Using Letter Positional Probabilities to Assess Word Complexity

TL;DR

This study treats word complexity as a latent construct (LC) and demonstrates that low-level orthographic structure, captured via letter positional probabilities (LPPs) from one-hot encoded words, reliably distinguishes simple from complex word sets. By constructing multiple datasets from children’s books and academic corpora, the authors identify a core set of significant LPPs (66 variables common across experiments) in the first six letter positions and build predictive classifiers that achieve high accuracy (up to 97% at extremes) in ranking words by LC. Across three experiments and an application to a large dictionary, the work shows that LC can be inferred directly from word form, with cross-dataset generalization (70% accuracy on a new dataset using the common LPPs) and strong alignment with human-intuition proxies, while avoiding subjective rating biases. The approach provides a scalable, data-driven metric for word complexity that can support text simplification, educational resource design, and ESL assessment, and it offers concrete, explainable features (specific letter-position probabilities) for fine-grained word ranking.

Abstract

Word complexity is defined in a number of different ways. Psycholinguistic, morphological and lexical proxies are often used. Human ratings are also used.
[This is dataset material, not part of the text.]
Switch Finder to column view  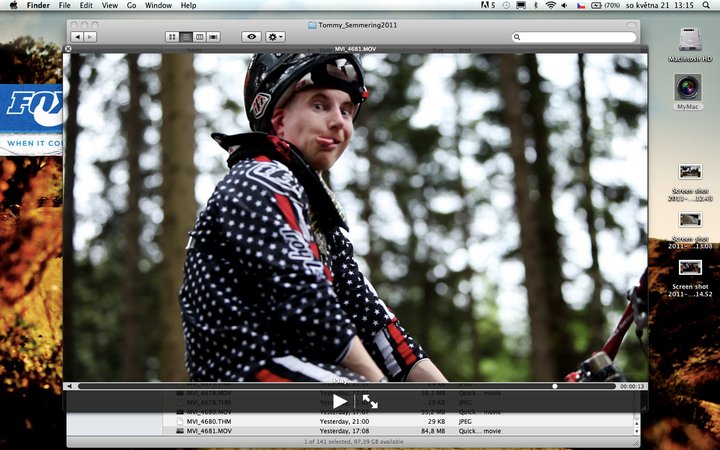click(x=200, y=37)
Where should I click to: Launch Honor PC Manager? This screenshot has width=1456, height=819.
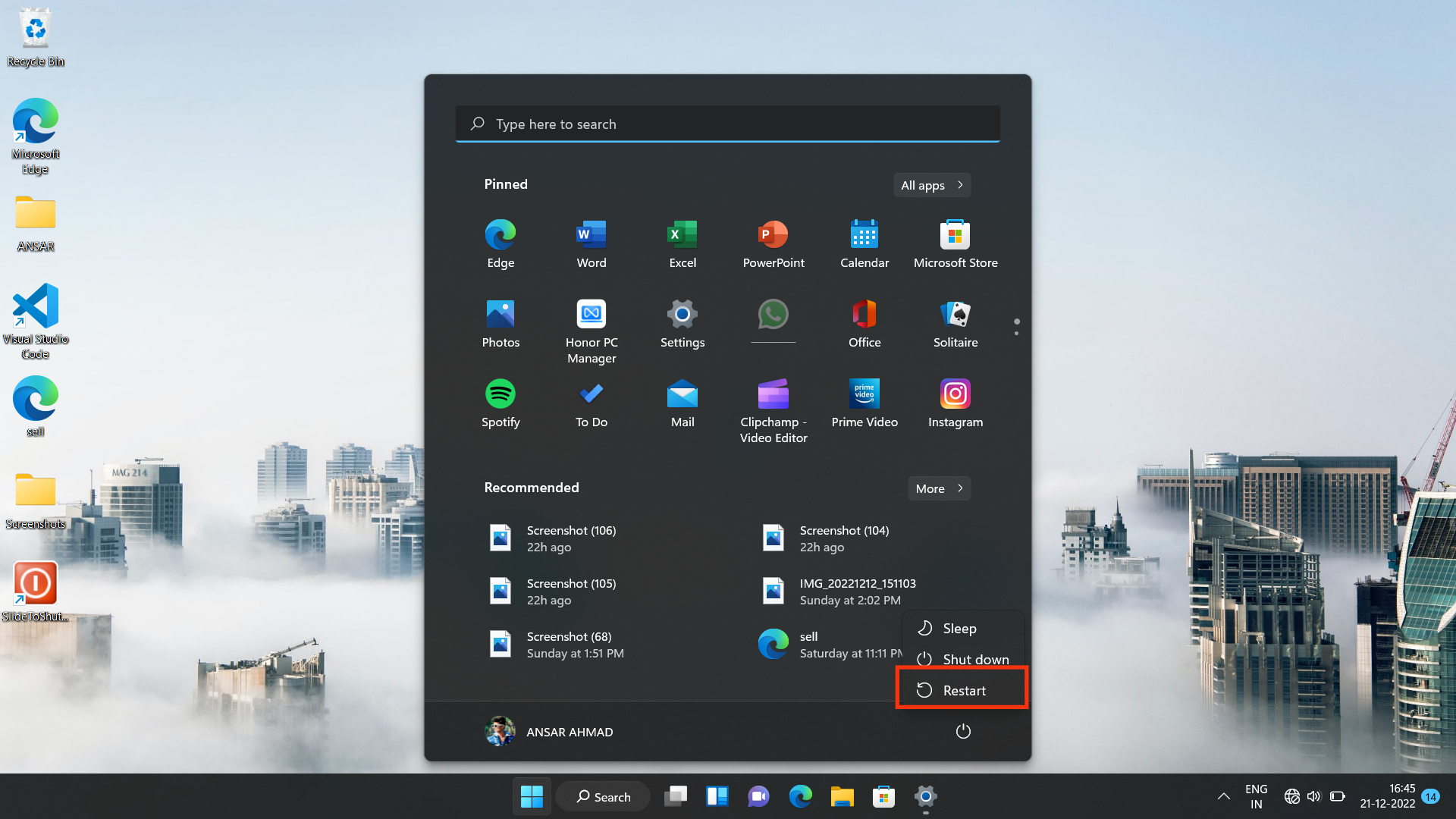click(591, 322)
The problem here is that these proxies do not measure complexity directly, and human ratings are susceptible to subjective bias. In this study we contend that some form of 'latent complexity' can be approximated by using samples of simple and complex words. We use a sample of 'simple' words from primary school picture books and a sample of 'complex' words from high school and academic settings. In order to analyse the differences between these classes, we look at the letter positional probabilities (LPPs). We find strong statistical associations between several LPPs and complexity. For example, simple words are significantly (p<.001) more likely to start with w, b, s, h, g, k, j, t, y or f, while complex words are significantly (p<.001) more likely to start with i, a, e, r, v, u or d. We find similar strong associations for subsequent letter positions, with 84 letter-position variables in the first 6 positions being significant at the p<.001 level. We then use LPPs as variables in creating a classifier which can classify the two classes with an 83% accuracy. We test these findings using a second data set, with 66 LPPs significant (p<.001) in the first 6 positions common to both datasets. We use these 66 variables to create a classifier that is able to classify a third dataset with an accuracy of 70%. Finally, we create a fourth sample by combining the extreme high and low scoring words generated by three classifiers built on the first three separate datasets and use this sample to build a classifier which has an accuracy of 97%. We use this to score the four levels of English word groups from an ESL program.